GRYPHON好きは是非! ANCIENT VEILがまさかの2ndをリリース!


ANCIENT VEIL 「I Am Changing」'16 c0072376_17334678.jpg

まさかのイタリア産フォーキー・シンフォ・プログレ・デュオの2ndが21年ぶり(!!)にリリースされたので即GET!!

ANCIENT VEILのデビュー作がERIS PLUVIAの2nd名義にされたゴタゴタは、先頃リリースされたERIS PLUVIAの新譜紹介の時に語りましたが、こうしてANCIENT VEIL名義の2ndがリリースされた所を見ると『アレはレコード会社の勝手なプロモで、ちゃんと別バンドなんだぞ。

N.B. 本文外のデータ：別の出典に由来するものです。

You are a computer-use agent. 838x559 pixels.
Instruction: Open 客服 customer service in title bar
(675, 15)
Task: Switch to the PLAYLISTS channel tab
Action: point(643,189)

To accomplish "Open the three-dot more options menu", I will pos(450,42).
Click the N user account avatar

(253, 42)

アレがERIS PLUVIAの2ndなんて俺達は認めてないぞ!』という Alessandro Serriの無言の主張が聞こえてきそうです(w

まぁ、普通に考えてERIS PLUVIAのギタリスト Alessandro SerriのサイドバンドANCIENT VEILのデビュー作と捉えるべきだったのは間違いないんですよね(汗

で、この待望の2ndなんですが、前作は弦楽器奏者 Alessandro Serri(Vo、G)と管楽器奏者 Edmondo Romano(Tenor&Soprano Sax)の2人のみがメンバーで、他はサポートメンツで固めていたプロジェクト作の臭いが強いユニットでしたが、本作では新たにキーボーディストの Fabio Serri(Piano、Moog、Hammond organ、Synth)を加えたトリオ編成となり、そこへホルンやフルート、オーボエ、ヴィオラ、ヴァイオリン、チェロ等々のゲスト奏者を再び多数迎えての製作となっております。

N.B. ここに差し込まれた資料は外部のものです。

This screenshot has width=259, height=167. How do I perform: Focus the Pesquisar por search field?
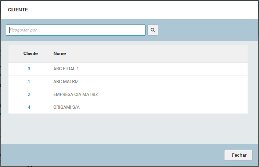(76, 30)
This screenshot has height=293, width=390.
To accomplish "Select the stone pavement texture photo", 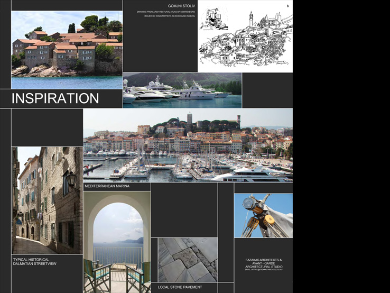I will (x=187, y=260).
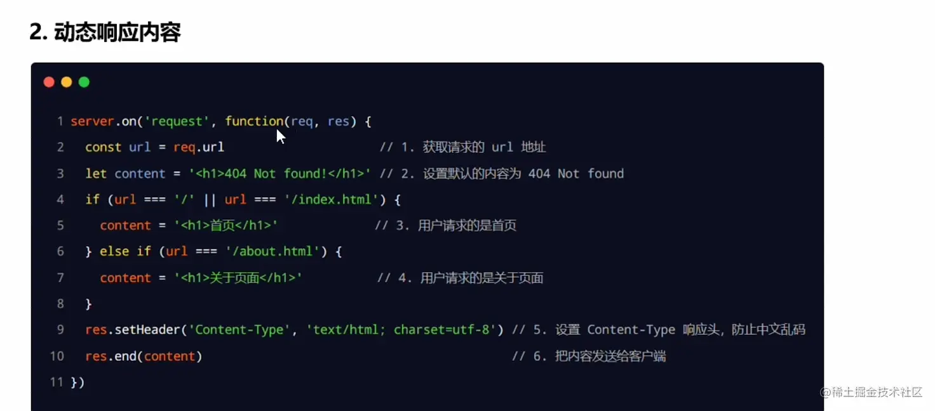The height and width of the screenshot is (411, 935).
Task: Click the <h1>关于页面</h1> string
Action: click(x=238, y=278)
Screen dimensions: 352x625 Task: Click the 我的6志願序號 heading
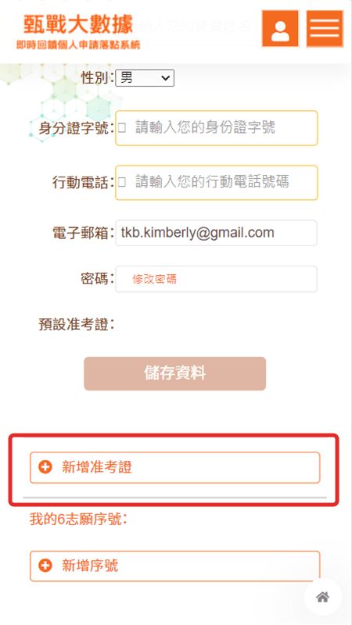pyautogui.click(x=78, y=520)
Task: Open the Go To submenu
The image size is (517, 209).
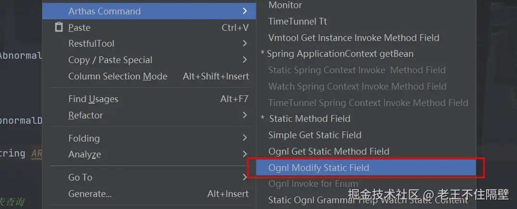Action: click(80, 177)
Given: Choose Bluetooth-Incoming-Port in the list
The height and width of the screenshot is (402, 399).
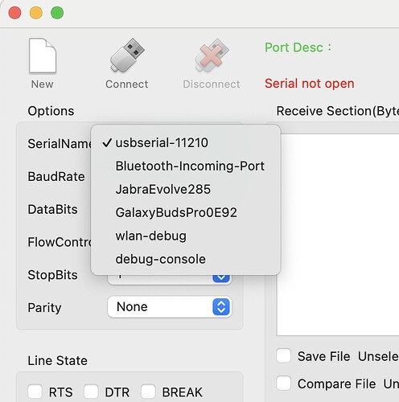Looking at the screenshot, I should (186, 166).
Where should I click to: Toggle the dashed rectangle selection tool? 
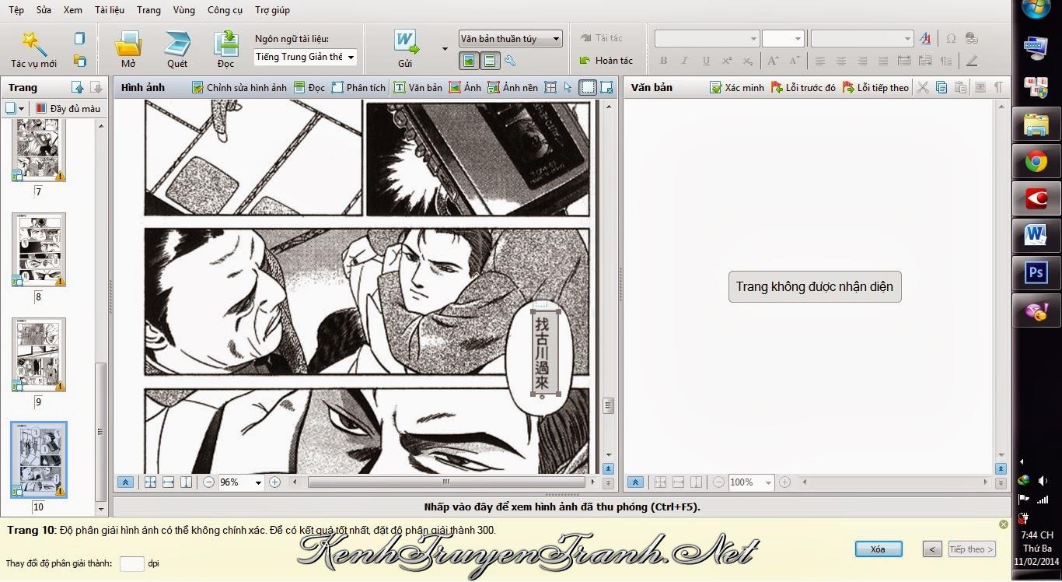click(x=589, y=88)
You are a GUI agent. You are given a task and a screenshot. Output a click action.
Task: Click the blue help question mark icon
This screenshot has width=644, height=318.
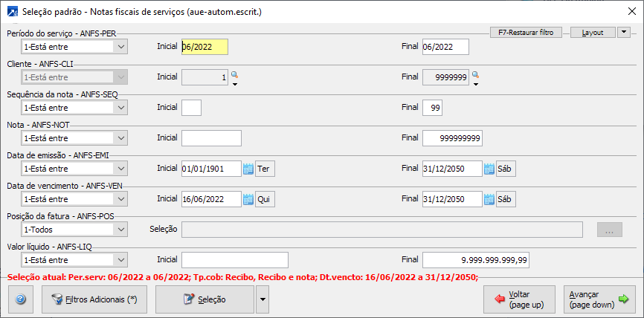[21, 299]
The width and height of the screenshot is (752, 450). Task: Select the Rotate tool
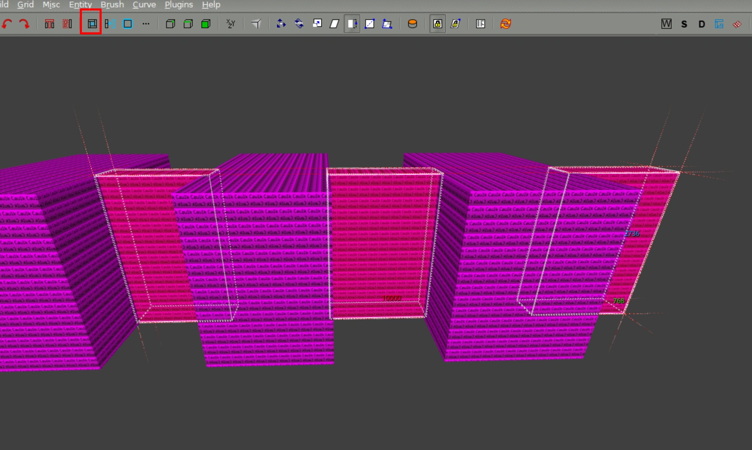299,24
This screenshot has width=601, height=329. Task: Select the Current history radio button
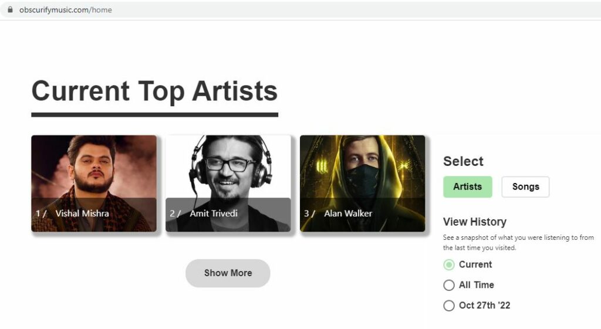(449, 265)
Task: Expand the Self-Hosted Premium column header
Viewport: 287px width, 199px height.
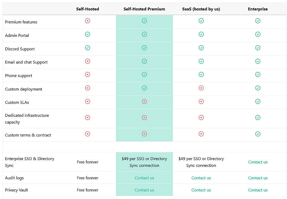Action: pyautogui.click(x=144, y=9)
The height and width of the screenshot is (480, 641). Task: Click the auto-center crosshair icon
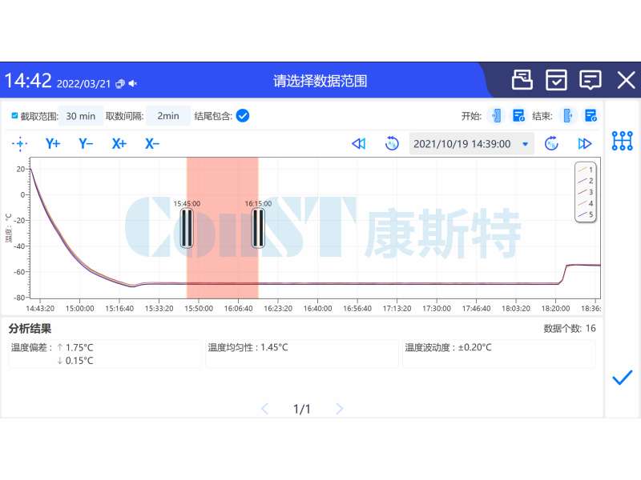click(x=20, y=144)
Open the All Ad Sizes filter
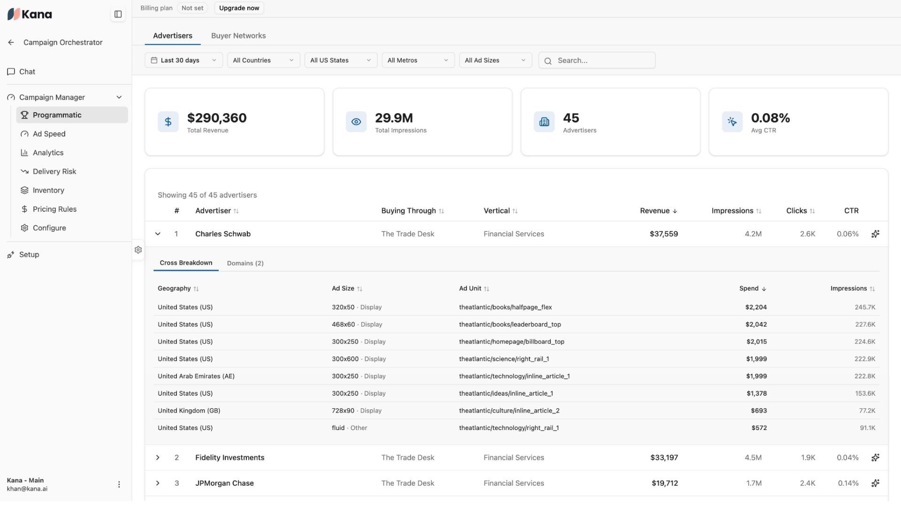This screenshot has width=901, height=507. [x=495, y=60]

既にかなりの年月が流れた事や参加しているバックのメンツも全く違い、更に本作ではフィメールヴォーカル等のゲストヴォーカルが複数参加している事などもあってか前作のようなモロに民族音楽的なフォーキーサウンド色はやや後退し、キーボーディストを迎えた影響もあって幾分“普通のプログレ・バンド”っぽいサウンド・パートが聞こえております。

と、言ってもそれでも十分過ぎる程にフォーキーだし、GRYPHONっぽいアコースティカルで詩情深いシンフォ・サウンドにプンプンと古音楽の薫りが漂っているんですけどね。

うっすらバックでアコーディオンの原型みたいな English Concertinaのひなびた味のあるサウンドが響いているトコなんかモロに中世サウンドで、その手がお好きな方には堪らないでしょう。

フォーキーな楽器メインの楽曲ではあるものの、以前より桁違いにヴォーカル・パートとエレキ楽器のパートが増えた事もあって、パッと聞きトラッド系シンフォ・バンドのアルバムのような感触を覚えるが、しっかりとフルートやオーボエ、そして艶やかなヴァイオリンとピアノが奏でる抒情感豊かなメロディがサウンドの主導権を握っているので、すぐに唯一無二の優美でウットリする繊細な中世風シンフォ・サウンドへ引き戻してくれる(*´ω` *)

Edmondo RomanoがNARROW PASSにゲスト参加している関係でか、イタリアのマルチ・インスト奏者 Mauro Montobbioが本作にゲストで招かれ、アコースティックとクラッシックギターでその腕前を披露しているので彼のファンも要チェックでっせ。

ひたすら美しく繊細なメロディと古音楽風サウンドがお好きな方なら即買うべき一枚です。ほんと、お薦め!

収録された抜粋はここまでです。